Les résultats d’un examen diagnostique sont qualitatifs ou quantitatifs et peuvent être exprimés sur une échelle nominale, ordinale ou par intervalle. Pour établir un diagnostic, l’idéal est de recourir à un examen de référence, c’est-à-dire la méthode diagnostique la plus fiable pour diagnostiquer un problème de santé. Cependant, l’examen de référence est souvent difficile à effectuer et comporte plus de risque pour le patient.

Pour évaluer la validité d’un examen diagnostique, il faut comparer le résultat de cet examen à celui d’un examen de référence. La validité d’un examen diagnostique est formée de deux composantes : la validité interne ou intrinsèque (spécificité et sensibilité) et la validité externe ou extrinsèque (valeurs prédictives positives et négatives).

Lorsque l'on combine des examens ensemble, soit en parallèle ou en série, on augmente la validité de notre démarche diagnostique.

Classification des résultats d’un examen diagnostique

Les résultats d’un examen diagnostique sont qualitatifs ou quantitatifs et peuvent être exprimés sur une échelle nominale, ordinale ou par intervalle.

  • Échelle nominale : les classes ne sont que nommées (ex : sexe féminin ou masculin)
  • Échelle ordinale : les classes sont nommées et ordonnées (ex : Amélioration, Stabilité, Détérioration)
  • Échelle par intervalle : les classes sont nommées et ordonnées; il y a aussi une relation de distance entre les valeurs (ex : Tension artérielle)

On utilise un test diagnostique le plus souvent chez des sujets symptomatiques chez qui l’on recherche la cause de leurs signes ou symptômes. Un test de dépistage est plutôt utilisé pour rechercher une maladie chez des sujets asymptomatiques. Un test de dépistage se doit d’être peu coûteux et peu invasif.
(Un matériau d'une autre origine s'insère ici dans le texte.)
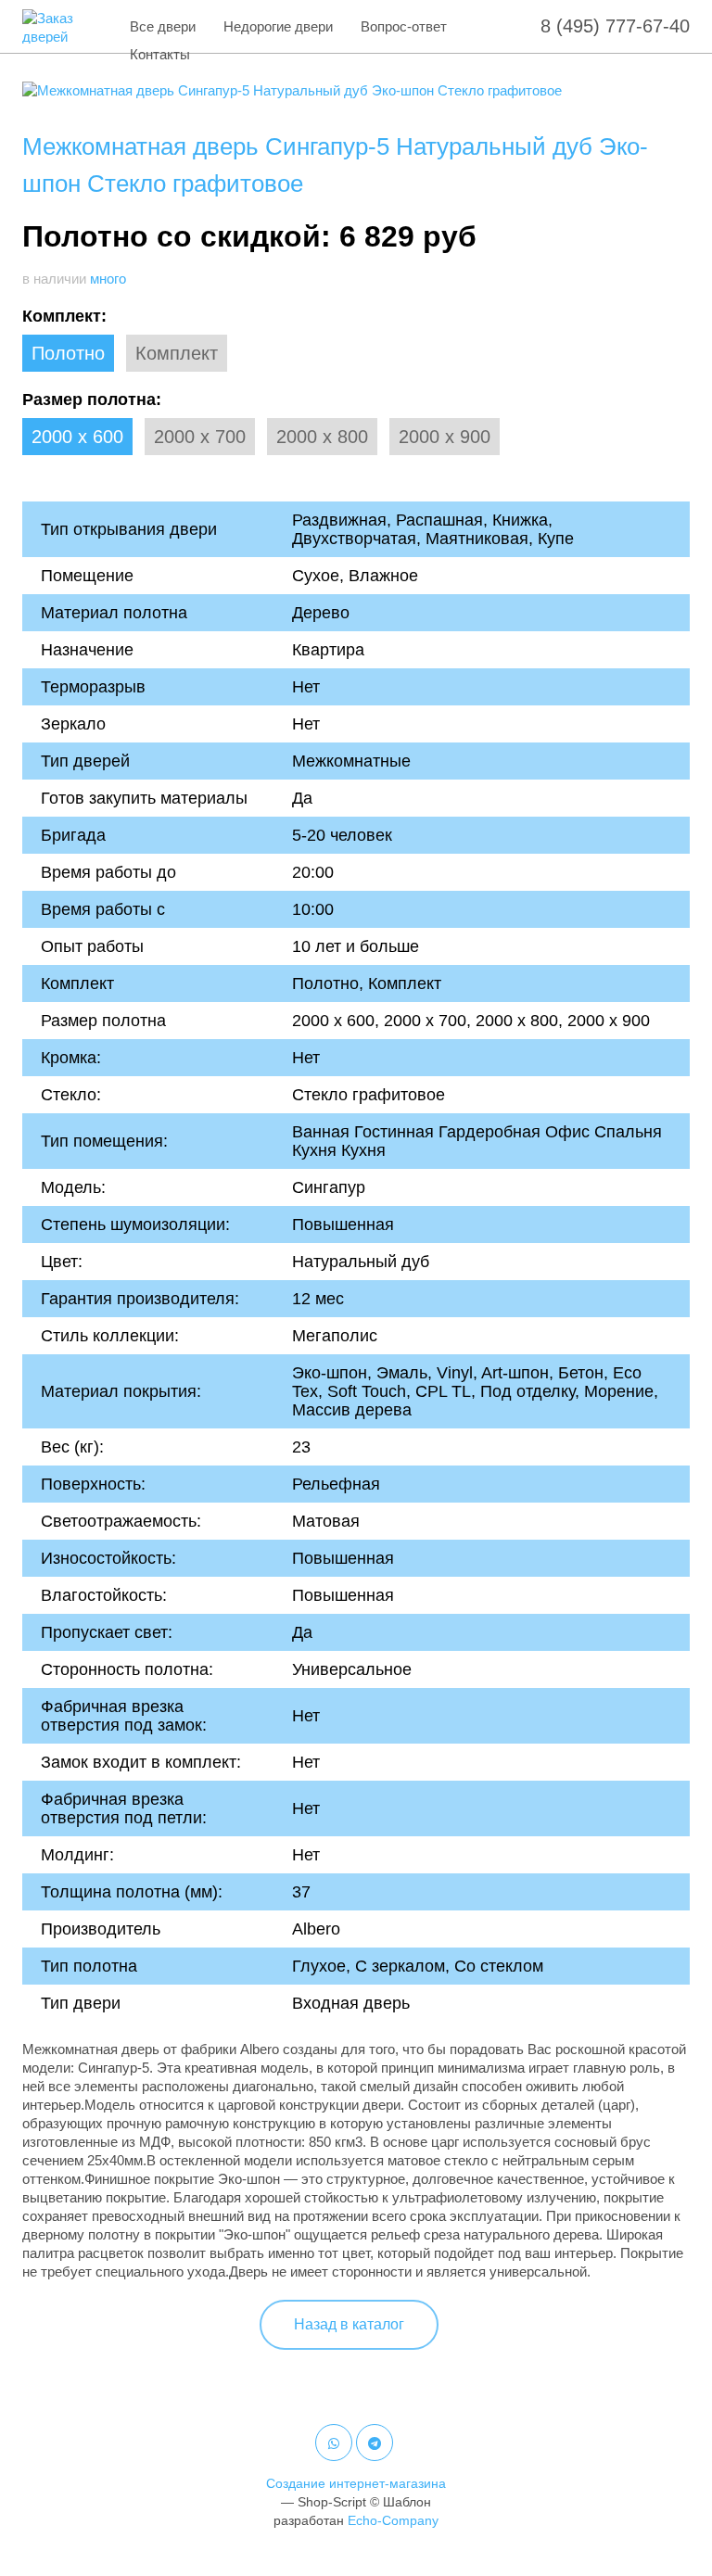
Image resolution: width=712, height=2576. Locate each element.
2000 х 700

Comparaison d’un examen diagnostique à un examen de référence

Pour établir un diagnostic, l’idéal est de recourir à un examen de référence, c’est-à-dire la méthode diagnostique la plus fiable pour diagnostiquer un problème de santé. Cependant, l’examen de référence est souvent difficile à effectuer et comporte plus de risque pour le patient. Il est donc préférable d’employer un test diagnostique alternatif. Cependant, pour évaluer la validité d’un examen diagnostique, il faut le comparer à l’examen de référence.

Classification des résultats

Pour évaluer la validité d’un examen diagnostique, il faut comparer le résultat de cet examen à celui d’un examen de référence (souvent appelé le gold standard). Pour ce faire, on emploie un tableau de contingence.

Tableau de contingence
Malades Non-malades Total
Résultat positif Vrais positifs (VP) Faux positifs (FP) VP + FP
Résultat négatif Faux négatifs (FN) Vrais négatifs (VN) FN + VN
Total VP + FN FP + VN
  • Si le nouvel examen diagnostic est positif et l’individu est atteint de la maladie (déterminé par l’examen de référence), son résultat est un vrai positif.
  • Si le nouvel examen est positif alors que l’individu est en santé, le résultat obtenu est donc un faux positif.
  • Si l’examen diagnostique est négatif alors que le sujet est malade, on obtient un faux négatif.
  • Si l’examen diagnostique est négatif et le sujet est en santé, le résultat est un vrai négatif.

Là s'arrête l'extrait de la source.